The first app, developed in collaboration with ThreeWill for use with Salesforce.com, is called Popcorn. The software's interface is oriented around a dashboard populated with information from not only the CRM system but also social enterprise tools such as Chatter and Jive.
The program automatically launches the dashboard when it detects an inbound call coming through a Plantronics headset running the current version of the company's Spokes platform. Displayed information stretches beyond the caller's identity, including information such as his or her most recent interactions with the headset user or other people within the user's organization. The dashboard information allows salespeople to further drill given data points with just a few clicks, effectively sidestepping the often laborious task of summoning customer data through the native CRM interface.
"When a call comes in, you have maybe 10 seconds before you answer it. [With Popcorn,] you're gonna know what's coming before it hits you," said Jeffrey Siegel, Plantronics VP of strategy and new business development, in an interview.
Siegel also pointed out that Popcorn streamlines database maintenance. "Salespeople hate CRM," he asserted, explaining that updating directly into the CRM after a call can contain up to 14 discrete steps. The app, in contrast, reduces this process down to a couple clicks. "It's like sending an IM," he said. "With Popcorn, say what you need to say, hit 'enter,' and the app puts [information] in the right place for you."

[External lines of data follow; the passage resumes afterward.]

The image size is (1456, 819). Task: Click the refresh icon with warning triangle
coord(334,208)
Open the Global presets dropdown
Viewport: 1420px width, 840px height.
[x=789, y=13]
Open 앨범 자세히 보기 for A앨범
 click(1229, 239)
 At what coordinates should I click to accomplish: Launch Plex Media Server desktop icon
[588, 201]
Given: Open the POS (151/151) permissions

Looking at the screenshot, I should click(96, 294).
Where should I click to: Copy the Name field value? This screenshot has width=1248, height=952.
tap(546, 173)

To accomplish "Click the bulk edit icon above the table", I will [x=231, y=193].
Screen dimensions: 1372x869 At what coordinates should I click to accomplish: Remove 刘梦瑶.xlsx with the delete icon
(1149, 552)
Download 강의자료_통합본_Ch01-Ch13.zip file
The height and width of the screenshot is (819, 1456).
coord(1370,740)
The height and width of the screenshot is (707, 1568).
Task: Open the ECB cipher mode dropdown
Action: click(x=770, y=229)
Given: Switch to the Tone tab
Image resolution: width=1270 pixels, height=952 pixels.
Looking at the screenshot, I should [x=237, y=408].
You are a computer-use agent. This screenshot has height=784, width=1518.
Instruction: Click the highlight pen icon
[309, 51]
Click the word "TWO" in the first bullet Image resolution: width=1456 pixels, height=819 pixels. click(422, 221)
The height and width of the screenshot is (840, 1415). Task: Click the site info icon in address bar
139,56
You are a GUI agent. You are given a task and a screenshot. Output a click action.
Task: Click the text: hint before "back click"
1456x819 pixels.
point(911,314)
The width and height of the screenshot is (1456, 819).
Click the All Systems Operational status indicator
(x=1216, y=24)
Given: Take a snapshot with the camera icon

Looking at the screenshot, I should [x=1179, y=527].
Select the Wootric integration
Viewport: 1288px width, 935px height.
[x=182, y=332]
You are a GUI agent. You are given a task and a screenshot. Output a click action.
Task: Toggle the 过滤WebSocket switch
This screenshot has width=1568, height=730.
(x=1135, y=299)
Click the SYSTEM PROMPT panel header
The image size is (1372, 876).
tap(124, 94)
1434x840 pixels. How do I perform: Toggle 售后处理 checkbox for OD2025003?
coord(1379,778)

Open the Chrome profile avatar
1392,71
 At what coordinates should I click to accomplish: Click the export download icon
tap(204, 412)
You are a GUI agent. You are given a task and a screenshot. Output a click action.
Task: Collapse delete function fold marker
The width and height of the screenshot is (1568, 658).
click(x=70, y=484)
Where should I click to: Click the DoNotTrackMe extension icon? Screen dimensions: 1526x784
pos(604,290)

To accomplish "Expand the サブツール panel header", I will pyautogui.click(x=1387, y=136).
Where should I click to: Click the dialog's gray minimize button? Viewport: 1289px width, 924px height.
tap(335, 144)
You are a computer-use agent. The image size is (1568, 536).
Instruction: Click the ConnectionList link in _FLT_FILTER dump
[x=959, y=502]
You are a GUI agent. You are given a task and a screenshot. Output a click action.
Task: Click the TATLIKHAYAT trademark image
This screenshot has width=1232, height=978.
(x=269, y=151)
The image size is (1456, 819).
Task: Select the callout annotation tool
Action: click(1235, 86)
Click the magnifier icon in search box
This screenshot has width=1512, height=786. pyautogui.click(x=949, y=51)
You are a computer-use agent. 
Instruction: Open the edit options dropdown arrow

Datahug, the other new app, furthers the social integration offered in Popcorn, allowing the user to gauge not only whether his network includes links to a potential client or partner, but also whether the links are strong or weak. Siegel said that the program monitors relationships by drawing information from calendars, emails, and sites such as LinkedIn. "It doesn't say what [network contacts and the person of interest] talked about," he stated, "but it knows who talks and how frequently they talk."
The culling of data from messages and appointments, Siegel pointed out, is only part of the product's capability. He said Spokes integrates phone calls into the information, providing users another touchpoint for finding the best path to a desired end.
Siegel also positioned the new products within Plantronics' larger goal of "contextual intelligence"--that is, tools that automatically provide useful information based on what the user is doing and with whom the user is interacting. "We're blending the physical world with the digital world," he declared, "with user-aware applications that can do things you couldn't do yourself, either because they're too onerous or there's no time."
"People think of Microsoft and Salesforce as platform companies," he added, "and Plantronics is becoming that as well."
Siegel said that Plantronics will look to software for the "magic" of the user experience but also recognizes that "hardware is a crucial component in making that work." To that end, the company has also introduced a new version of its Voyager Legend headset. Smaller than its predecessor, the device offers improved battery life and Smart Sensor technology that allows calls to be answered merely by bringing the headset to one's ear. It also features voice commands that include the ability to not only place calls but also to monitor power levels, and a carrying case that can charge the headset via an onboard battery. Siegel remarked that the case will be particularly attractive to traveling power users, as a headset that is depleted when one boards a plane will be ready for more work by the time the aircraft reaches its destination.
An additional Voyager model, dubbed the "UC" version, will be made available in January. It will include all the features of the just-announced model, as well as contextual intelligence enhancements that include improved access to information in cloud storage.